■ **WHAT NEEDS TO BE DONE**
Reproduce every line of the material below verbatim, in its original order.
## START DATASET CONTENT
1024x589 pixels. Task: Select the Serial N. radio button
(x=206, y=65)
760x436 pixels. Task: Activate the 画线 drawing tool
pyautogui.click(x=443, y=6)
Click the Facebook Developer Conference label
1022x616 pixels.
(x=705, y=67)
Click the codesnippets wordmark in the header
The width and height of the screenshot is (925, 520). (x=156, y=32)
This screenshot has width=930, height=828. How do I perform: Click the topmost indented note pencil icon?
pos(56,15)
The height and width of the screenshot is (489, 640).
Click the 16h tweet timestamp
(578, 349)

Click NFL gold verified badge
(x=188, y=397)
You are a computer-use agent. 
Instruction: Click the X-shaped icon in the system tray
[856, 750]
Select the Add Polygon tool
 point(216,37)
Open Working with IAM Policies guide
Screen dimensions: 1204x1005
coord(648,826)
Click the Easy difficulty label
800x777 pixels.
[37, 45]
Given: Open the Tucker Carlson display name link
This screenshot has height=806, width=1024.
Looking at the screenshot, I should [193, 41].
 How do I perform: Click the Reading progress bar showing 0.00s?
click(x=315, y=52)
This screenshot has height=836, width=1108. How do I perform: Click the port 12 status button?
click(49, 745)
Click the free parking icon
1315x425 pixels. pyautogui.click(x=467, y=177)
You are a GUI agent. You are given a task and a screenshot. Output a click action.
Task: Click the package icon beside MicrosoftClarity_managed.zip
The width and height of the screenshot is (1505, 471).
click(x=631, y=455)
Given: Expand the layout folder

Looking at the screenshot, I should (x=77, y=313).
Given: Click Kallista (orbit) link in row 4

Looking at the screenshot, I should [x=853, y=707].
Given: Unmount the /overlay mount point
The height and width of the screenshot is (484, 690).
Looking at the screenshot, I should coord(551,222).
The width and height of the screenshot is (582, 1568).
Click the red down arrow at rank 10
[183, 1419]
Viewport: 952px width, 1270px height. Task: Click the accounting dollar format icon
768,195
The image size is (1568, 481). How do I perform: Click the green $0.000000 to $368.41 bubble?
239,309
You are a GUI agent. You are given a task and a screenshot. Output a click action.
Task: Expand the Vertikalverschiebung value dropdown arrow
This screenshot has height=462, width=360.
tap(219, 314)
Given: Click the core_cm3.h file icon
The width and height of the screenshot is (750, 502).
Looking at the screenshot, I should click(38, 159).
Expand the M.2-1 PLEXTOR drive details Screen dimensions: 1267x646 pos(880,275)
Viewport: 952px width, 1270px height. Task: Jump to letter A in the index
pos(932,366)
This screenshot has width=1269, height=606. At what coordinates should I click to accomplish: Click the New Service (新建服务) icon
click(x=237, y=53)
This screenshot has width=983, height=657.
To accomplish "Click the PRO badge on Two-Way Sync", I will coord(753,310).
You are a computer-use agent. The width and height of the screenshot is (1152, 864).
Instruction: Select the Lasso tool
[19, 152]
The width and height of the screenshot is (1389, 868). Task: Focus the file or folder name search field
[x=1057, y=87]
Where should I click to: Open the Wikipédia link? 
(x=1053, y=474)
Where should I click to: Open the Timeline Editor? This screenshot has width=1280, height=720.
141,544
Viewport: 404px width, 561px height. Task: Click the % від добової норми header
## END DATASET CONTENT
■ **WRITTEN ANSWER**
1024x589 pixels. Task: Select the Serial N. radio button
(x=206, y=65)
760x436 pixels. Task: Activate the 画线 drawing tool
pyautogui.click(x=443, y=6)
Click the Facebook Developer Conference label
1022x616 pixels.
(x=705, y=67)
Click the codesnippets wordmark in the header
The width and height of the screenshot is (925, 520). (x=156, y=32)
This screenshot has width=930, height=828. How do I perform: Click the topmost indented note pencil icon?
pos(56,15)
The height and width of the screenshot is (489, 640).
Click the 16h tweet timestamp
(578, 349)

Click NFL gold verified badge
(x=188, y=397)
You are a computer-use agent. 
Instruction: Click the X-shaped icon in the system tray
[856, 750]
Select the Add Polygon tool
 point(216,37)
Open Working with IAM Policies guide
Screen dimensions: 1204x1005
coord(648,826)
Click the Easy difficulty label
800x777 pixels.
[37, 45]
Given: Open the Tucker Carlson display name link
This screenshot has height=806, width=1024.
Looking at the screenshot, I should [193, 41].
 How do I perform: Click the Reading progress bar showing 0.00s?
click(x=315, y=52)
This screenshot has height=836, width=1108. How do I perform: Click the port 12 status button?
click(49, 745)
Click the free parking icon
1315x425 pixels. pyautogui.click(x=467, y=177)
You are a GUI agent. You are given a task and a screenshot. Output a click action.
Task: Click the package icon beside MicrosoftClarity_managed.zip
The width and height of the screenshot is (1505, 471).
click(x=631, y=455)
Given: Expand the layout folder

Looking at the screenshot, I should (x=77, y=313).
Given: Click Kallista (orbit) link in row 4

Looking at the screenshot, I should [x=853, y=707].
Given: Unmount the /overlay mount point
The height and width of the screenshot is (484, 690).
Looking at the screenshot, I should coord(551,222).
The width and height of the screenshot is (582, 1568).
Click the red down arrow at rank 10
[183, 1419]
Viewport: 952px width, 1270px height. Task: Click the accounting dollar format icon
768,195
The image size is (1568, 481). How do I perform: Click the green $0.000000 to $368.41 bubble?
239,309
You are a GUI agent. You are given a task and a screenshot. Output a click action.
Task: Expand the Vertikalverschiebung value dropdown arrow
This screenshot has height=462, width=360.
tap(219, 314)
Given: Click the core_cm3.h file icon
The width and height of the screenshot is (750, 502).
Looking at the screenshot, I should click(38, 159).
Expand the M.2-1 PLEXTOR drive details Screen dimensions: 1267x646 pos(880,275)
Viewport: 952px width, 1270px height. Task: Jump to letter A in the index
pos(932,366)
This screenshot has width=1269, height=606. At what coordinates should I click to accomplish: Click the New Service (新建服务) icon
click(x=237, y=53)
This screenshot has width=983, height=657.
To accomplish "Click the PRO badge on Two-Way Sync", I will coord(753,310).
You are a computer-use agent. The width and height of the screenshot is (1152, 864).
Instruction: Select the Lasso tool
[19, 152]
The width and height of the screenshot is (1389, 868). Task: Focus the file or folder name search field
[x=1057, y=87]
Where should I click to: Open the Wikipédia link? 
(x=1053, y=474)
Where should I click to: Open the Timeline Editor? This screenshot has width=1280, height=720.
141,544
Viewport: 404px width, 561px height. Task: Click the % від добової норми header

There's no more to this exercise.